Start of Block

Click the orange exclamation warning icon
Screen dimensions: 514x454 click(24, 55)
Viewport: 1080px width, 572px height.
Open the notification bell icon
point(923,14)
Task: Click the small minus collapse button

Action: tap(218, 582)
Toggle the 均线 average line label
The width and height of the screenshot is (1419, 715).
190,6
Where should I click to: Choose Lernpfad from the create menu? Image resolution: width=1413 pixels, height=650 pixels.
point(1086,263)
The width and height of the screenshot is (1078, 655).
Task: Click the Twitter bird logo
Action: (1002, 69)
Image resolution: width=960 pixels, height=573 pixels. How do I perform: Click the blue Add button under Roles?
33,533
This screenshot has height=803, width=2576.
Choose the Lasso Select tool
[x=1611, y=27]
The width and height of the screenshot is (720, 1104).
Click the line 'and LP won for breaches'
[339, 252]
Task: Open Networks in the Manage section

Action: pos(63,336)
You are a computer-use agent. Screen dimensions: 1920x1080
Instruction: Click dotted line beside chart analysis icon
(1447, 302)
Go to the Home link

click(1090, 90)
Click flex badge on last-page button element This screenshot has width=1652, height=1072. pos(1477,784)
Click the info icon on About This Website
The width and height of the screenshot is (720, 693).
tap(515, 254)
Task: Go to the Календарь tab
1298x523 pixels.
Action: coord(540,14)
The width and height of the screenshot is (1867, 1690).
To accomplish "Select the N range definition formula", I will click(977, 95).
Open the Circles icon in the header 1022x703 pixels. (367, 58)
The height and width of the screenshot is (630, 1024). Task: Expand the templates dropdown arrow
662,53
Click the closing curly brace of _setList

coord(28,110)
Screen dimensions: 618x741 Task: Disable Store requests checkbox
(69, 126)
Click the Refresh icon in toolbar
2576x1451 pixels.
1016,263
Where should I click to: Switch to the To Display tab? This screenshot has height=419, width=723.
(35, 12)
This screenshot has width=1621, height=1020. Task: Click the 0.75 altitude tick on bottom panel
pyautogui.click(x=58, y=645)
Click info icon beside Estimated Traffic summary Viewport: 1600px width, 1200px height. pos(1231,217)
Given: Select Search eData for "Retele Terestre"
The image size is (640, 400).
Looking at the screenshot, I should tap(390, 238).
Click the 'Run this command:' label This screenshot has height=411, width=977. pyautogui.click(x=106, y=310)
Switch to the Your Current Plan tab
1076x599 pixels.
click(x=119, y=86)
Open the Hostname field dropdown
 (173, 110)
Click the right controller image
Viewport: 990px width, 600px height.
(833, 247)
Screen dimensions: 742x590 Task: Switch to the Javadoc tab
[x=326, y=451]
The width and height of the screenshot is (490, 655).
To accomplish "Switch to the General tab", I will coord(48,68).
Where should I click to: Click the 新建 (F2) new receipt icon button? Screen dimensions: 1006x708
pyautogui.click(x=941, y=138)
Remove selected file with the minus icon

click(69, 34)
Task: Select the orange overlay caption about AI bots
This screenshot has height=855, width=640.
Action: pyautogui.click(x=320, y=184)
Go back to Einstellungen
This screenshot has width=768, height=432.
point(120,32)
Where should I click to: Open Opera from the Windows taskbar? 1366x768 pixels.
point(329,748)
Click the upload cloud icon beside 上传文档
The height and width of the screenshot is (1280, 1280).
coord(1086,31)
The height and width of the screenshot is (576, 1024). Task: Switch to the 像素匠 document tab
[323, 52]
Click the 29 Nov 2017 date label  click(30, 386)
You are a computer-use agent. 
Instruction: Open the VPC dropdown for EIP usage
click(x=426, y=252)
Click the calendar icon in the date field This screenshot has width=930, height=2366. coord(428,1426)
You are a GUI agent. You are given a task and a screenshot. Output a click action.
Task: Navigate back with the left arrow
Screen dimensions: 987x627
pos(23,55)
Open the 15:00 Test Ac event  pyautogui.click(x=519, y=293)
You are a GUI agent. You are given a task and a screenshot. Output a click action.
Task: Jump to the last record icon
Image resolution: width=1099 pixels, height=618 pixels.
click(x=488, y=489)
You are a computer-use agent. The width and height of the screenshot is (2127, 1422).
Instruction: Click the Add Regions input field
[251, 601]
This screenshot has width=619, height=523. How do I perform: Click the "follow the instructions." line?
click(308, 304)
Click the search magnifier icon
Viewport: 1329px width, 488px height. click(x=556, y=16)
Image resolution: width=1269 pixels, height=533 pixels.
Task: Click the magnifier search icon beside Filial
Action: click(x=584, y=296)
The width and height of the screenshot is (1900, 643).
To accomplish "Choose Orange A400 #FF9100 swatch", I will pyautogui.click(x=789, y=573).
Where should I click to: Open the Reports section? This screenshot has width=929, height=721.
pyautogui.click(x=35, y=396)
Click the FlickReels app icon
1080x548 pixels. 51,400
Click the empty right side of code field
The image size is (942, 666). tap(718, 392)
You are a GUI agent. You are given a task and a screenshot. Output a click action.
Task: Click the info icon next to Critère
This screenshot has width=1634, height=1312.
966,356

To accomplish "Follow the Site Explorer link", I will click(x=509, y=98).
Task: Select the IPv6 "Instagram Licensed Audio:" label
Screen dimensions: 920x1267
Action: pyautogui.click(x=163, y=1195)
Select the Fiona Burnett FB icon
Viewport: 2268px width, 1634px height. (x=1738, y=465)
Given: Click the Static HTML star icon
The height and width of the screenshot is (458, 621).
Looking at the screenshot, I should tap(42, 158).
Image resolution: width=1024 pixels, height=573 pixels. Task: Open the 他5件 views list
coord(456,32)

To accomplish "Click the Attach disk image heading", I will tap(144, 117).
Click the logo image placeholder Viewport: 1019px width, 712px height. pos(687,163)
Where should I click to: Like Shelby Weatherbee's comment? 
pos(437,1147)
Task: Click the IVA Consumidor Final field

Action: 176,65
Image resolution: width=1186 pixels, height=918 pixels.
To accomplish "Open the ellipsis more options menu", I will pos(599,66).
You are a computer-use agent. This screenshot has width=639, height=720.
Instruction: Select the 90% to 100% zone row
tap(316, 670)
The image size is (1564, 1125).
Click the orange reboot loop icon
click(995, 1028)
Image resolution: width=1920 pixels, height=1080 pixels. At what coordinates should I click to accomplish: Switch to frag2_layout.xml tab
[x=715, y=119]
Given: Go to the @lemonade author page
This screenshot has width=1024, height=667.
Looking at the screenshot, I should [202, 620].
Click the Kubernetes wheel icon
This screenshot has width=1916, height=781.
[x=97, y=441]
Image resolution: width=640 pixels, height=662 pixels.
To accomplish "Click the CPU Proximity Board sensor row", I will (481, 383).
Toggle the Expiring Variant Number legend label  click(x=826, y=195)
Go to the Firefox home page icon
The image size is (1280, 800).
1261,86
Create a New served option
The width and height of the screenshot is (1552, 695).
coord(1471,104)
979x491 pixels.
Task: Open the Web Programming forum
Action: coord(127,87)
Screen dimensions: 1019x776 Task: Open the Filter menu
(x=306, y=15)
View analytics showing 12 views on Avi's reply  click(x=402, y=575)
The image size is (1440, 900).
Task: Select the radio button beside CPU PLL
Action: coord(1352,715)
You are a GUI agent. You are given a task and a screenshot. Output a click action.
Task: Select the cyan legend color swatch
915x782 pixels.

End of Block

Each record must be repeated exactly as it appears above.

Click the orange exclamation warning icon
Screen dimensions: 514x454 click(24, 55)
Viewport: 1080px width, 572px height.
Open the notification bell icon
point(923,14)
Task: Click the small minus collapse button

Action: tap(218, 582)
Toggle the 均线 average line label
The width and height of the screenshot is (1419, 715).
190,6
Where should I click to: Choose Lernpfad from the create menu? Image resolution: width=1413 pixels, height=650 pixels.
point(1086,263)
The width and height of the screenshot is (1078, 655).
Task: Click the Twitter bird logo
Action: (1002, 69)
Image resolution: width=960 pixels, height=573 pixels. How do I perform: Click the blue Add button under Roles?
33,533
This screenshot has height=803, width=2576.
Choose the Lasso Select tool
[x=1611, y=27]
The width and height of the screenshot is (720, 1104).
Click the line 'and LP won for breaches'
[339, 252]
Task: Open Networks in the Manage section

Action: pos(63,336)
You are a computer-use agent. Screen dimensions: 1920x1080
Instruction: Click dotted line beside chart analysis icon
(1447, 302)
Go to the Home link

click(1090, 90)
Click flex badge on last-page button element This screenshot has width=1652, height=1072. pos(1477,784)
Click the info icon on About This Website
The width and height of the screenshot is (720, 693).
tap(515, 254)
Task: Go to the Календарь tab
1298x523 pixels.
Action: coord(540,14)
The width and height of the screenshot is (1867, 1690).
To accomplish "Select the N range definition formula", I will click(977, 95).
Open the Circles icon in the header 1022x703 pixels. (367, 58)
The height and width of the screenshot is (630, 1024). Task: Expand the templates dropdown arrow
662,53
Click the closing curly brace of _setList

coord(28,110)
Screen dimensions: 618x741 Task: Disable Store requests checkbox
(69, 126)
Click the Refresh icon in toolbar
2576x1451 pixels.
1016,263
Where should I click to: Switch to the To Display tab? This screenshot has height=419, width=723.
(35, 12)
This screenshot has width=1621, height=1020. Task: Click the 0.75 altitude tick on bottom panel
pyautogui.click(x=58, y=645)
Click info icon beside Estimated Traffic summary Viewport: 1600px width, 1200px height. pos(1231,217)
Given: Select Search eData for "Retele Terestre"
The image size is (640, 400).
Looking at the screenshot, I should tap(390, 238).
Click the 'Run this command:' label This screenshot has height=411, width=977. pyautogui.click(x=106, y=310)
Switch to the Your Current Plan tab
1076x599 pixels.
click(x=119, y=86)
Open the Hostname field dropdown
 (173, 110)
Click the right controller image
Viewport: 990px width, 600px height.
(833, 247)
Screen dimensions: 742x590 Task: Switch to the Javadoc tab
[x=326, y=451]
The width and height of the screenshot is (490, 655).
To accomplish "Switch to the General tab", I will coord(48,68).
Where should I click to: Click the 新建 (F2) new receipt icon button? Screen dimensions: 1006x708
pyautogui.click(x=941, y=138)
Remove selected file with the minus icon

click(69, 34)
Task: Select the orange overlay caption about AI bots
This screenshot has height=855, width=640.
Action: pyautogui.click(x=320, y=184)
Go back to Einstellungen
This screenshot has width=768, height=432.
point(120,32)
Where should I click to: Open Opera from the Windows taskbar? 1366x768 pixels.
point(329,748)
Click the upload cloud icon beside 上传文档
The height and width of the screenshot is (1280, 1280).
coord(1086,31)
The height and width of the screenshot is (576, 1024). Task: Switch to the 像素匠 document tab
[323, 52]
Click the 29 Nov 2017 date label  click(30, 386)
You are a computer-use agent. 
Instruction: Open the VPC dropdown for EIP usage
click(x=426, y=252)
Click the calendar icon in the date field This screenshot has width=930, height=2366. coord(428,1426)
You are a GUI agent. You are given a task and a screenshot. Output a click action.
Task: Navigate back with the left arrow
Screen dimensions: 987x627
pos(23,55)
Open the 15:00 Test Ac event  pyautogui.click(x=519, y=293)
You are a GUI agent. You are given a task and a screenshot. Output a click action.
Task: Jump to the last record icon
Image resolution: width=1099 pixels, height=618 pixels.
click(x=488, y=489)
You are a computer-use agent. The width and height of the screenshot is (2127, 1422).
Instruction: Click the Add Regions input field
[251, 601]
This screenshot has width=619, height=523. How do I perform: Click the "follow the instructions." line?
click(308, 304)
Click the search magnifier icon
Viewport: 1329px width, 488px height. click(x=556, y=16)
Image resolution: width=1269 pixels, height=533 pixels.
Task: Click the magnifier search icon beside Filial
Action: click(x=584, y=296)
The width and height of the screenshot is (1900, 643).
To accomplish "Choose Orange A400 #FF9100 swatch", I will pyautogui.click(x=789, y=573).
Where should I click to: Open the Reports section? This screenshot has width=929, height=721.
pyautogui.click(x=35, y=396)
Click the FlickReels app icon
1080x548 pixels. 51,400
Click the empty right side of code field
The image size is (942, 666). tap(718, 392)
You are a GUI agent. You are given a task and a screenshot. Output a click action.
Task: Click the info icon next to Critère
This screenshot has width=1634, height=1312.
966,356

To accomplish "Follow the Site Explorer link", I will click(x=509, y=98).
Task: Select the IPv6 "Instagram Licensed Audio:" label
Screen dimensions: 920x1267
Action: pyautogui.click(x=163, y=1195)
Select the Fiona Burnett FB icon
Viewport: 2268px width, 1634px height. (x=1738, y=465)
Given: Click the Static HTML star icon
The height and width of the screenshot is (458, 621).
Looking at the screenshot, I should tap(42, 158).
Image resolution: width=1024 pixels, height=573 pixels. Task: Open the 他5件 views list
coord(456,32)

To accomplish "Click the Attach disk image heading", I will tap(144, 117).
Click the logo image placeholder Viewport: 1019px width, 712px height. pos(687,163)
Where should I click to: Like Shelby Weatherbee's comment? 
pos(437,1147)
Task: Click the IVA Consumidor Final field

Action: 176,65
Image resolution: width=1186 pixels, height=918 pixels.
To accomplish "Open the ellipsis more options menu", I will pos(599,66).
You are a computer-use agent. This screenshot has width=639, height=720.
Instruction: Select the 90% to 100% zone row
tap(316, 670)
The image size is (1564, 1125).
Click the orange reboot loop icon
click(995, 1028)
Image resolution: width=1920 pixels, height=1080 pixels. At what coordinates should I click to accomplish: Switch to frag2_layout.xml tab
[x=715, y=119]
Given: Go to the @lemonade author page
This screenshot has width=1024, height=667.
Looking at the screenshot, I should [202, 620].
Click the Kubernetes wheel icon
This screenshot has width=1916, height=781.
[x=97, y=441]
Image resolution: width=640 pixels, height=662 pixels.
To accomplish "Click the CPU Proximity Board sensor row", I will (481, 383).
Toggle the Expiring Variant Number legend label  click(x=826, y=195)
Go to the Firefox home page icon
The image size is (1280, 800).
1261,86
Create a New served option
The width and height of the screenshot is (1552, 695).
coord(1471,104)
979x491 pixels.
Task: Open the Web Programming forum
Action: coord(127,87)
Screen dimensions: 1019x776 Task: Open the Filter menu
(x=306, y=15)
View analytics showing 12 views on Avi's reply  click(x=402, y=575)
The image size is (1440, 900).
Task: Select the radio button beside CPU PLL
Action: coord(1352,715)
You are a GUI agent. You are given a task and a screenshot. Output a click action.
Task: Select the cyan legend color swatch
915x782 pixels.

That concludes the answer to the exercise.